Supplied passage:

Content starts

Monday, April 16, 2007

Death on the Campus

On August 1, 1966, a 25-year-old student and former Marine named Charles Whitman, after killing his wife and his mother the night before, barricaded himself at the top of a 27-story tower on the campus of the University of Texas in Austin and started shooting. He killed 14 people and wounded 45 before two lawmen finally worked their way up to the top of the tower and shot him dead.

Forty years later, he has been outdone. At this point, we know very little about the man with the guns on the Virginia Tech campus. One of the witnesses has said, “He was just a normal looking kid, Asian, but he had on a Boy Scout type outfit.”

Charles Whitman, a former Eagle Scout from a troubled family, four months before he did it had told a campus psychiatrist that he felt an urge to “start shooting people with a deer rifle” from the University tower. He was on medication for depression.

No matter what we learn about today’s shooter, we will in the end probably know no more about him than we do about Charles Whitman, certainly not what we want to know most: Was there any way to have predicted and prevented his actions?

In all the decades since Whitman, we have learned nothing that could have spared us today. “Mental illness” will undoubtedly be the verdict, but that’s a description, not a diagnosis or possible cure.

Whitman and today’s killer have this in common: They both looked calm and determined, and neither said a word.

Content ends

Complete the following:
1. Answer these from the post about campus shootings:
(a) How many people did Whitman kill, and how many did he wound?
(b) On which campus was the newer shooting?
(c) How long before the shooting did Whitman talk to a campus psychiatrist?
2. List every number written in digits in the post about campus shootings.
3. In the post about campus shootings, rewrite everything from "Monday, April 16, 2007" down to "shot him dead.", renaming "tower" as "building" each time it appears.

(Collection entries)
Content starts

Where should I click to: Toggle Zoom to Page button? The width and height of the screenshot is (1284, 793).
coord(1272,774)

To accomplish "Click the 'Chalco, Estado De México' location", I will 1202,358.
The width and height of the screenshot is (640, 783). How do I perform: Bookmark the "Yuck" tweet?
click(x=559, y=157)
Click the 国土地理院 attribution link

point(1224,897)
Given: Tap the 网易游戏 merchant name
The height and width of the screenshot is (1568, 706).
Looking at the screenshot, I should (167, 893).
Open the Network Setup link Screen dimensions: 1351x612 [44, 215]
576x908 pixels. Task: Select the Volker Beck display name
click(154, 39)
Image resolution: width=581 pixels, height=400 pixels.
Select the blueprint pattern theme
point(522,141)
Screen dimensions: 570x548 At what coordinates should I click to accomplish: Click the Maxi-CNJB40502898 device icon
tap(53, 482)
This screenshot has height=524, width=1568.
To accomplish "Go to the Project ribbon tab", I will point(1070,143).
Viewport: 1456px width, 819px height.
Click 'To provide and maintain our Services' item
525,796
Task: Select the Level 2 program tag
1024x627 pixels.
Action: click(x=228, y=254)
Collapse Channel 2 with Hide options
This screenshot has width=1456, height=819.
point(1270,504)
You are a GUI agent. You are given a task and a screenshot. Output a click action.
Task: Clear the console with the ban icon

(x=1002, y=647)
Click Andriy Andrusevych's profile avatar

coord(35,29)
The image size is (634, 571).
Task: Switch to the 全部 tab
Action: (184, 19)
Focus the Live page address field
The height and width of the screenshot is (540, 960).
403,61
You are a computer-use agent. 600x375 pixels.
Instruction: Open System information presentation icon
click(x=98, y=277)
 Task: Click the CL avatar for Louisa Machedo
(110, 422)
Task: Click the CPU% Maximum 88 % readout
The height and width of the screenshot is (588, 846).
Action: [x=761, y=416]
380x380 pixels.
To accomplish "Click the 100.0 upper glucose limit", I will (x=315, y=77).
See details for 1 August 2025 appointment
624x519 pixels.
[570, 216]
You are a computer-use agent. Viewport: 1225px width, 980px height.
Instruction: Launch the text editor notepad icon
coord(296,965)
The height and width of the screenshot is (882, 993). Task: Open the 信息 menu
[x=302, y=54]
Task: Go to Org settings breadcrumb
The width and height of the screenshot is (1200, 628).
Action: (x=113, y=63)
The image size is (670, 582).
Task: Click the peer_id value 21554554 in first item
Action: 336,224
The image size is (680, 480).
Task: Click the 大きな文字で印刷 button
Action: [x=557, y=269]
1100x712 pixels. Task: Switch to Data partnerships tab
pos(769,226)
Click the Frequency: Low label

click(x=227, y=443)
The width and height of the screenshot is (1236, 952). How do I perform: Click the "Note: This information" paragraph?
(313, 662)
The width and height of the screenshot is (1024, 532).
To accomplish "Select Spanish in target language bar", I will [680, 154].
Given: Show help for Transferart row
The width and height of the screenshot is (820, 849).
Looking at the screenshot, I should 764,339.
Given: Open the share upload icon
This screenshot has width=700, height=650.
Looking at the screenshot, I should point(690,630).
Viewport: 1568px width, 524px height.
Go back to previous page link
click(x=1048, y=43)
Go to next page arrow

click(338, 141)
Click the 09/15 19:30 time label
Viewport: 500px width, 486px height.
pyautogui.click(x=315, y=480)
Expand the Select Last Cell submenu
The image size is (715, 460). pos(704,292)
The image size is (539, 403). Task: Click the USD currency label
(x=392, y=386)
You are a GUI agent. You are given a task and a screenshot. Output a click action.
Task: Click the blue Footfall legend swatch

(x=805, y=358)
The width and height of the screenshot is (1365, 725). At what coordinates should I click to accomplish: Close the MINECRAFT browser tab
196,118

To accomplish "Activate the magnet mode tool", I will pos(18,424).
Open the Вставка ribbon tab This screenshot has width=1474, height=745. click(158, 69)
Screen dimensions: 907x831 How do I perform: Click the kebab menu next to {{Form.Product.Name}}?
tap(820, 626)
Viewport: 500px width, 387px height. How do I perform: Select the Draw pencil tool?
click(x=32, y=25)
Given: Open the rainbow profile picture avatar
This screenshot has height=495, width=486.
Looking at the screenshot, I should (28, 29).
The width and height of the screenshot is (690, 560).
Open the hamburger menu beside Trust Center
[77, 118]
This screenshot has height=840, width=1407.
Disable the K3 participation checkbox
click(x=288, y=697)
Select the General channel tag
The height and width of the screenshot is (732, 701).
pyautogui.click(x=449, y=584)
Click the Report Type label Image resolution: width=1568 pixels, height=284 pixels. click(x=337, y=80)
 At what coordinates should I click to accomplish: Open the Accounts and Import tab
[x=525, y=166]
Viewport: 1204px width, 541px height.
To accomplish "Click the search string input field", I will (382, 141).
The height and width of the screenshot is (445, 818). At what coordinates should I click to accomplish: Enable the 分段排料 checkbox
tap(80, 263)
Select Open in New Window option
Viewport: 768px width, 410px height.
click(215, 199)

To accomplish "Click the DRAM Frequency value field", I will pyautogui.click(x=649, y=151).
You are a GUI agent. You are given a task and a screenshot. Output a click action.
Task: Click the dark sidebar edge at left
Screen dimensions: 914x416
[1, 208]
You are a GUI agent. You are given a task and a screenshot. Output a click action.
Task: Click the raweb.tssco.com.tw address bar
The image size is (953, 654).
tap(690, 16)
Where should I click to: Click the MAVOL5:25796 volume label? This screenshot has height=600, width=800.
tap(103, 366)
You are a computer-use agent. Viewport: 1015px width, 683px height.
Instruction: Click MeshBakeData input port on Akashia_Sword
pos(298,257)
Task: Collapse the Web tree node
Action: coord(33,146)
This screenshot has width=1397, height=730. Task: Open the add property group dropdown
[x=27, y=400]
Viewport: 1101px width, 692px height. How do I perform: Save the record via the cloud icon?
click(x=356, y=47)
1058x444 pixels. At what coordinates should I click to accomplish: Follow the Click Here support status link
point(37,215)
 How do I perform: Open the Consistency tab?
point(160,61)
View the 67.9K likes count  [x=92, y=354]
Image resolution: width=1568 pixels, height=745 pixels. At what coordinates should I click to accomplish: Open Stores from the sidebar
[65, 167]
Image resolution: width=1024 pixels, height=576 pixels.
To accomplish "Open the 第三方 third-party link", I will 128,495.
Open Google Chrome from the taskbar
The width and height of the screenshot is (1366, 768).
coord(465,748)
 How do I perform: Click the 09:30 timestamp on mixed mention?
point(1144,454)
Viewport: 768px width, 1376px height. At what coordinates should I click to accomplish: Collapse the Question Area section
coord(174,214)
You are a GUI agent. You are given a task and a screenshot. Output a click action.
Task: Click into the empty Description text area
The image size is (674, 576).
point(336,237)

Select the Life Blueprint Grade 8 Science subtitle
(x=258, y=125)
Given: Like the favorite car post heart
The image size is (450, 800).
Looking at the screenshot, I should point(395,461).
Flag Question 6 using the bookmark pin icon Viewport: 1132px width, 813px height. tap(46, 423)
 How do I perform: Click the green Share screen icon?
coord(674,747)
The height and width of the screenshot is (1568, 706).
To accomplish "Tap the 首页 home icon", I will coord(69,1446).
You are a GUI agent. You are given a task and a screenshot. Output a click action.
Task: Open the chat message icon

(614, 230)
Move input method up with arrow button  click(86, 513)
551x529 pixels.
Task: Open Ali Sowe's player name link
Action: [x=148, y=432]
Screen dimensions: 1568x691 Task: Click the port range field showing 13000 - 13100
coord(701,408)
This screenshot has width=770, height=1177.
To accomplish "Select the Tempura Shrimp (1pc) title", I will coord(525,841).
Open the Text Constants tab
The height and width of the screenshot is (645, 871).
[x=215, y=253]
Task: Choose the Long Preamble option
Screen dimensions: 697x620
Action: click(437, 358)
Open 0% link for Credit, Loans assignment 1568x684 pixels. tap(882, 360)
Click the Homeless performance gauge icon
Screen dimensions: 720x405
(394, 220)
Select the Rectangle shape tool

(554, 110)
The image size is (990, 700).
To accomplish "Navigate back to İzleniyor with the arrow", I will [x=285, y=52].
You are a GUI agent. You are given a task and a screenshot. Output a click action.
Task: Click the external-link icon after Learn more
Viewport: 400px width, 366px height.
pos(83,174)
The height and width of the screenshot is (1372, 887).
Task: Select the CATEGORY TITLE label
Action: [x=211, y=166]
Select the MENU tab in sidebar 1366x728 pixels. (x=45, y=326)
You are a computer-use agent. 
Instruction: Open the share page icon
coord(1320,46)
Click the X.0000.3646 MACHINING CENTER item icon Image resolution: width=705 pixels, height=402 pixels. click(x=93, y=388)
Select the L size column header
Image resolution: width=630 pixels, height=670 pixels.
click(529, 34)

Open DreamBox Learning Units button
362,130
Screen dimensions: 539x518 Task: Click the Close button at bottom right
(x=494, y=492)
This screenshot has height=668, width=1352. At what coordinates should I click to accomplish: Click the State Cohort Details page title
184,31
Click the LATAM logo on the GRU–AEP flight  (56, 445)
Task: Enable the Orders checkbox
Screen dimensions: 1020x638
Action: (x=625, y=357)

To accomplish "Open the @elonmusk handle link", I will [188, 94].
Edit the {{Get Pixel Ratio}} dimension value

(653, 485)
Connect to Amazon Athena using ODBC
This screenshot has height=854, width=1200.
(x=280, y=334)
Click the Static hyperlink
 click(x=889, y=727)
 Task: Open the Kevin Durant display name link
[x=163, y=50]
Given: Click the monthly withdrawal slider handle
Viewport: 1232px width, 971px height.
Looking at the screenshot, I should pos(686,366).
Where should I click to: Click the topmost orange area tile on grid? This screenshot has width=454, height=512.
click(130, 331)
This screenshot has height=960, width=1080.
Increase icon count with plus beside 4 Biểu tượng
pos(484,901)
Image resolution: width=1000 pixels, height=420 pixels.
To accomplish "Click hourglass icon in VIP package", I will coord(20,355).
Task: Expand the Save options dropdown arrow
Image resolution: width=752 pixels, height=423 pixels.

Content ends

Solved tasks:
1.
(a) He killed 14 and wounded 45.
(b) Virginia Tech.
(c) Four months before.

2. 16, 2007, 1, 1966, 25, 27, 14, 45

3.
Monday, April 16, 2007

Death on the Campus

On August 1, 1966, a 25-year-old student and former Marine named Charles Whitman, after killing his wife and his mother the night before, barricaded himself at the top of a 27-story building on the campus of the University of Texas in Austin and started shooting. He killed 14 people and wounded 45 before two lawmen finally worked their way up to the top of the building and shot him dead.